Traditional authentication methods such as typing text passwords are problematic on smartphones due to their small screen and the lack of a physical keyboard. In this work, we will develop new, secure and convenient user authentication methods for smartphones. Our approach is to authenticate users based on their behavioral biometric models built from rich sensor data on smartphones. We will conduct user studies to evaluate the security, reliability and usability of our proposed methods.
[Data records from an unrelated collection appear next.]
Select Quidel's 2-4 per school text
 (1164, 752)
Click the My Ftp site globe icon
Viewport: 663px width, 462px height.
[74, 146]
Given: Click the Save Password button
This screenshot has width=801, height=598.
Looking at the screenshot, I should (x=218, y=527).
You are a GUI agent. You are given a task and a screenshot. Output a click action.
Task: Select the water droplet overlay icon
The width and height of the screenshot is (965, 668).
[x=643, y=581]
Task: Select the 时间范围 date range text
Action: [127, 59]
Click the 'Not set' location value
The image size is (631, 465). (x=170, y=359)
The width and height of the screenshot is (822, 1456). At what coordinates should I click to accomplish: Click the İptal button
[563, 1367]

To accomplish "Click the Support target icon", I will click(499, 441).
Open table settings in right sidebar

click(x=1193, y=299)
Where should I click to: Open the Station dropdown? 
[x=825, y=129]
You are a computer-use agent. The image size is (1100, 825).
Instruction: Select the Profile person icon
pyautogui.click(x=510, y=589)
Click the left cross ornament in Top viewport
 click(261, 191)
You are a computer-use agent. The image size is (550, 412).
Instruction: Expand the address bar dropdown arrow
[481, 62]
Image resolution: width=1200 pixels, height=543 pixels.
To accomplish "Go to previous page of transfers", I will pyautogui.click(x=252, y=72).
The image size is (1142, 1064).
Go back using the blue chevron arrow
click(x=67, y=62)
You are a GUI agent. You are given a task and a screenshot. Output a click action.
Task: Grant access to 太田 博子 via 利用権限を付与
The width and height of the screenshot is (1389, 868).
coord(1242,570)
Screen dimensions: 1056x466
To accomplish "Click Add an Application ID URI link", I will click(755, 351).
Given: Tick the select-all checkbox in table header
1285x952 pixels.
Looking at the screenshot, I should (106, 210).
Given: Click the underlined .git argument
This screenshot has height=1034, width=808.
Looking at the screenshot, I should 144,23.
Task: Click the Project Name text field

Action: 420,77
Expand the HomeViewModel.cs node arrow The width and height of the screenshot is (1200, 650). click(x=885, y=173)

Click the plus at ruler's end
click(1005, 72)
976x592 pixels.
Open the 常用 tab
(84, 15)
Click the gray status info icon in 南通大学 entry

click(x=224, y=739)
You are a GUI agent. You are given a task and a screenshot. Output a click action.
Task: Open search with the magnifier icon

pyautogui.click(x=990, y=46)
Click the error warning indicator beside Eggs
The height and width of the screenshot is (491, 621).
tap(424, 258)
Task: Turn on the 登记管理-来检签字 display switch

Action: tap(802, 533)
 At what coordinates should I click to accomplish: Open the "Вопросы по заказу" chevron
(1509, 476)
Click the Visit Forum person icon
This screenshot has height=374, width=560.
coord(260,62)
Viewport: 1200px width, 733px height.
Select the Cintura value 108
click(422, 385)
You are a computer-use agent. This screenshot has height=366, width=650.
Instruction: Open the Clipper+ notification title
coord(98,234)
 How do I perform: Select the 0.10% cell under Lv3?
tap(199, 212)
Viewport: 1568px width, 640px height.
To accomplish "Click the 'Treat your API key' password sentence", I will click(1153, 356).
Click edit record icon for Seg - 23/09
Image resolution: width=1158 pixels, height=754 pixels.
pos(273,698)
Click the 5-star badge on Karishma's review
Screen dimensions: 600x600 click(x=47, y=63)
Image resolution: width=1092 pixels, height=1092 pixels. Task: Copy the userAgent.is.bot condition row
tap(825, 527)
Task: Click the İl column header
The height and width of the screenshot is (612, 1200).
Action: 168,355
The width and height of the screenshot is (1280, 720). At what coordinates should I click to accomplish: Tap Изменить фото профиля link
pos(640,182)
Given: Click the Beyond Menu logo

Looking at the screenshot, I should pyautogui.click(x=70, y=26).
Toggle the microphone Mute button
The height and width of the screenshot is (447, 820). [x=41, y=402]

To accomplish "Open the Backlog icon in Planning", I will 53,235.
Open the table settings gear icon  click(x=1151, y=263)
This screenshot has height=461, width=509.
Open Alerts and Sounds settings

Radhika Goyal, Kilala Vincent

  • Lab: Protein Engineering & Molecular design
  • Faculty: Prof. Jin Montclare
  • Mentor: Andrew Olsen
  • Time: 11:20 am – 11:40 am


Organophosphates (OPs) are a class of compounds that comprise many commercial pesticides and military-grade nerve gas agents. OPs inactivate acetylcholinesterase, an enzyme in the nervous system, by binding to their active sites, which leads to accumulation of acetylcholine and subsequent hyper-stimulation of nerve synapses. It has been demonstrated that phosphotriesterase (PTE) enzymes are capable of neutralizing these chemicals. In this project we will synthesize and characterize new PTE enzymes that can protect human bodies and the environment from OPs.

Ashley Diaz

  • Lab: OSIRIS Offensive Security, Incident Response and Internet Security
  • Faculty: Prof. Nasir Memon
  • Mentor: Kevin Gallagher
  • Time: 11:40 am – 11:50 am


The introduction of mobile computers has revolutionized the availability of evidence in investigations. The prevalence of smart devices with digital cameras has granted the average citizen the ability to capture evidence of important events, such as criminal activity or police misconduct, with the click of a button, benefiting police, journalists, and other investigators. In this project, we begin the development of the eWitness evidence capture application, an application for android phones that allows individuals to take authenticated photographs. That is, each photograph taken by the eWitness application cannot be edited without being detection, making it tamper evident. In addition, photos taken by the eWitness application will have their spatio-temporal aspects attested for. In other words, the date and location that a photo was taken cannot be forged by an adversary.

Richard Guang

  • Lab: CMML Composite Materials and Mechanics
  • Faculty: Prof. Nikhil Gupta
  • Mentors: Ashish Kumar Singh
  • Time: 11:50 am – 12:00 pm


Light weight syntactic foams are materials with hollow particles dispersed in them. They exhibit high strength to weight ratios and offer weight saving potentials in many applications. Using 3D printing to manufacture parts made out of polymer based syntactic foams instead of the conventional polymers is drawing much attention. But the cost and material recyclability of syntactic foams is no fully understood. In this project, the recyclability of HDPE and fly-ash syntactic foam will be studied by extruding the foam three times through a filament extruder and measuring the breakage of hollow particles.